Indispensables, les images constituent le matériau de construction du récit télévisuel. Leur absence hypothèque toute possibilité de surgissement et de médiatisation des faits 330 . Mais la construction du récit télévisuel obéit aussi à des normes “ subjectives ” dont Anne-Marie Houdebine et Denis Ruellan décrivent l’application dans deux domaines différents.
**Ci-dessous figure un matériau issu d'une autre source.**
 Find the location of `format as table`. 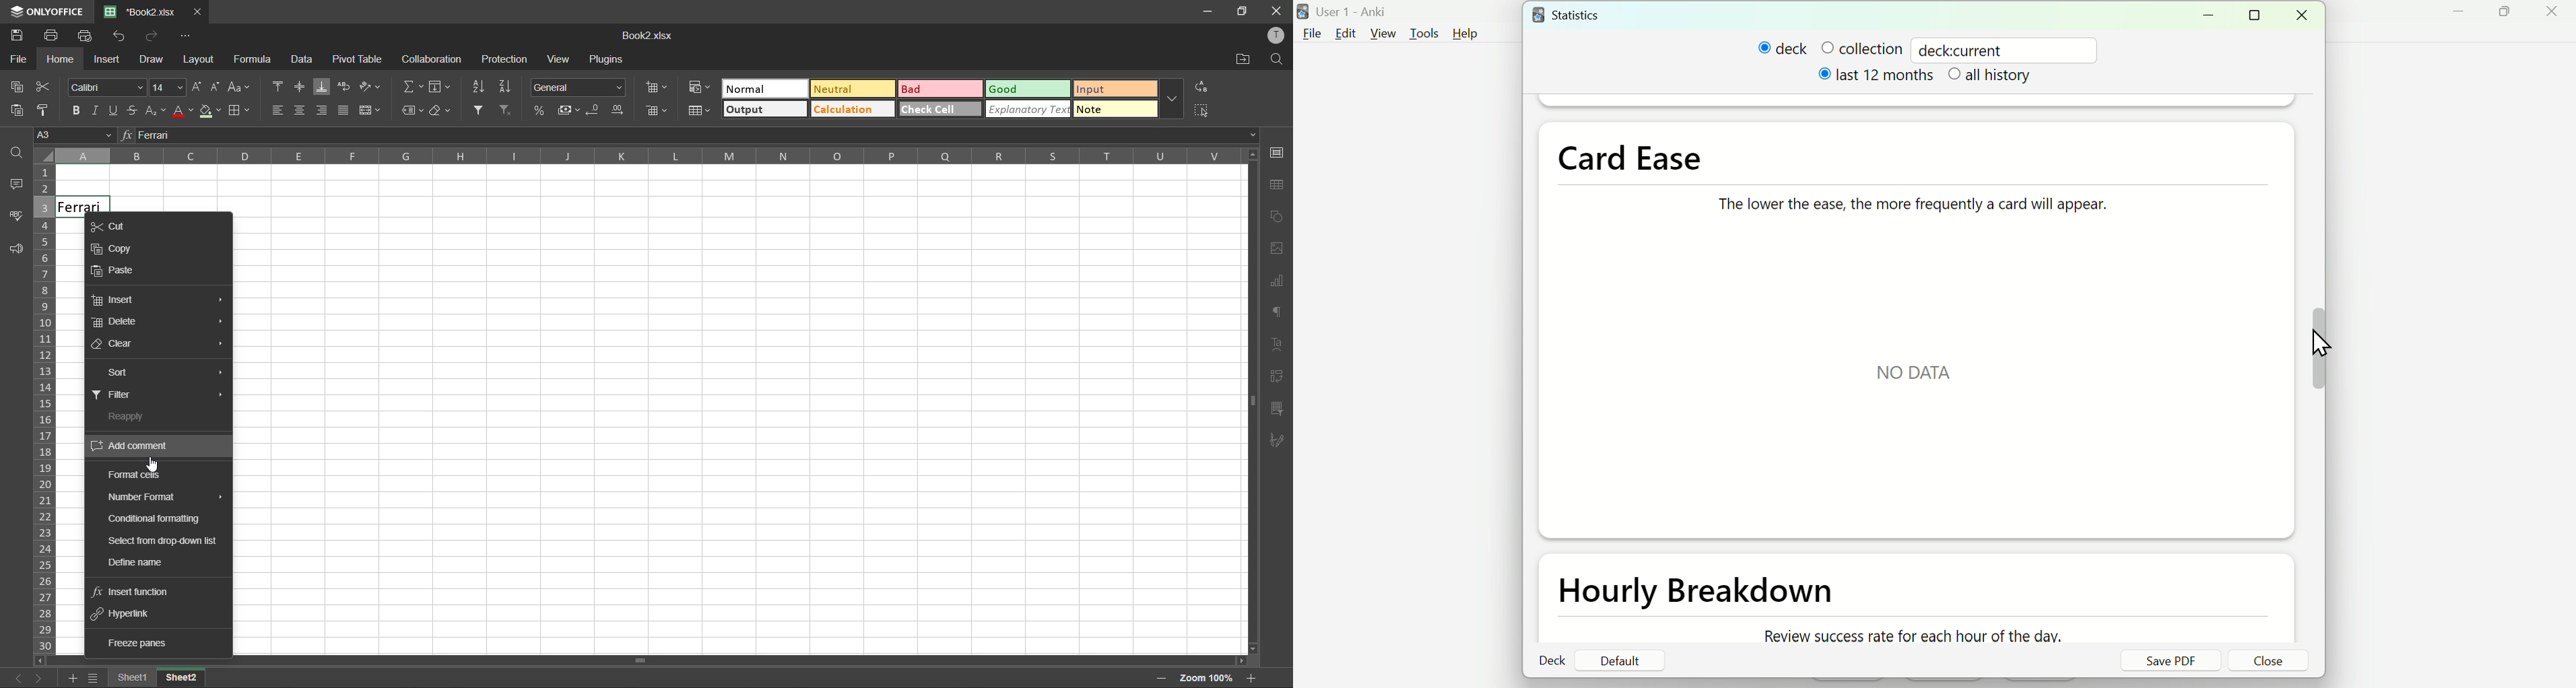

format as table is located at coordinates (699, 110).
S’intéressant aux “ imaginaires linguistiques ” des communautés sociales, Anne-Marie Houdebine 331 montre que la pratique linguistique des journalistes est régulée par deux types de normes qui légitiment leur travail tout en garantissant son efficacité : des normes prescriptives, qui s’appuient notamment sur le cadre légal et la déontologie professionnelle, sont ainsi contrebalancées par une “ norme fictive ”. Celle-ci apparaît “ en étroite relation avec la représentation que les journalistes ont de leurs lecteurs et dans le souci prioritaire qu’ils montrent de se mettre à sa portée ”. Elle se manifeste par “ la prise en compte du destinataire même s’il s’agit d’un destinataire idéalisé ou fantasmé ”. De son côté, Denis Ruellan 332 voit dans la notion d’angle,fortement présente dans le discours professionnel, une autre illustration de la mise en œuvre de normes “ subjectives ”. Cet auteur rappelle que “ l’angle est une approche de l’information qui met en avant l’originalité de traitement et laisse une large place aux choix personnels du journaliste, par opposition aux systèmes de valeurs qui, centrés sur la recherche de l’objectivité, réclament le retrait et l’interchangeabilité de l’observateur. ” Constitutives du “ cadre du récit ”, ces deux “ variables ” 333 vont fortement peser dans la mise en scène du discours de l’information à la télévision, observe Jean-Claude Soulages, “ à travers des choix de scénarisation et le privilège accordé à certains dispositifs ”. Dispositifs dont cet auteur dresse une typologie sur laquelle nous allons fonder notre propre analyse de la tranche informative du programme “ Espacio Europa ”.

Notes
327.

Serge Moscovici, “ Des représentations collectives aux représentations sociales ”, in Les Représentations sociales, sous la direction de D. Jodelet, PUF, Paris, 1989, p.83.

328.

Jean-François Tétu, op.cit., p.35.

329.

Pour Jean-Claude Soulages, “ la représentation télévisuelle a le privilège de pouvoir déployer tout événement dans une texture spatio-temporelle immédiatement percepto-sensible. Cette empreinte rémanente est inhérente à toute opération de filmisation. L’objectivation et l’incarnation dans des paysages, des décors, des visages, aboutissent à simuler une sorte de face-à-face concret entre le sujet regardant et l’univers événementiel. Avec pour contrepartie la relégation désormais possible de certaines des dynamiques narratives et rhétoriques répandues dans la presse écrite. C’est bien à partir de ce socle de mise en description et en narration langagière (audiovisuelle) caractéristique du média télévisuel que se déploie la dynamique des effets de réel ”. Jean-Claude Soulages, Les mises en scène visuelles de l’information, Etude comparée France, Etats-Unis, Espagne, INA-Nathan, Paris, 1999, pp. 117-118.

330.

On a pu constater lors de la guerre du Golfe de 1991 et lors du dernier conflit en Irak que l’absence d’images décrédibilise a priori le récit télévisuel : l’intervention du correspondant d’une chaîne télévisée sur une image fixe qui s’apparente à un récit radiophonique se trouve, de fait, dévaluée.

331.

Anne-Marie Houdebine, “L’imaginaire linguistique ” in Médias et enseignement, Didier-Erudition, Paris, 1986.

332.

Denis Ruellan, op.cit., p. 151.

333.

Pour Jean-Claude Soulages, “ ces modèles de rationalité endogènes apparaissent, en définitive, très peu codifiés à l’intérieur de la profession et susceptibles d’adaptations multiples en fonction du média et de l’image que les acteurs médiatiques se font de leur public (…) Ces modèles que les médiateurs reconduisent et objectivent dans leurs pratiques quotidiennes vont s’avérer déterminants dans les stratégies mobilisées par la visée de captation. ” Jean-Claude Soulages, op.cit., p. 52.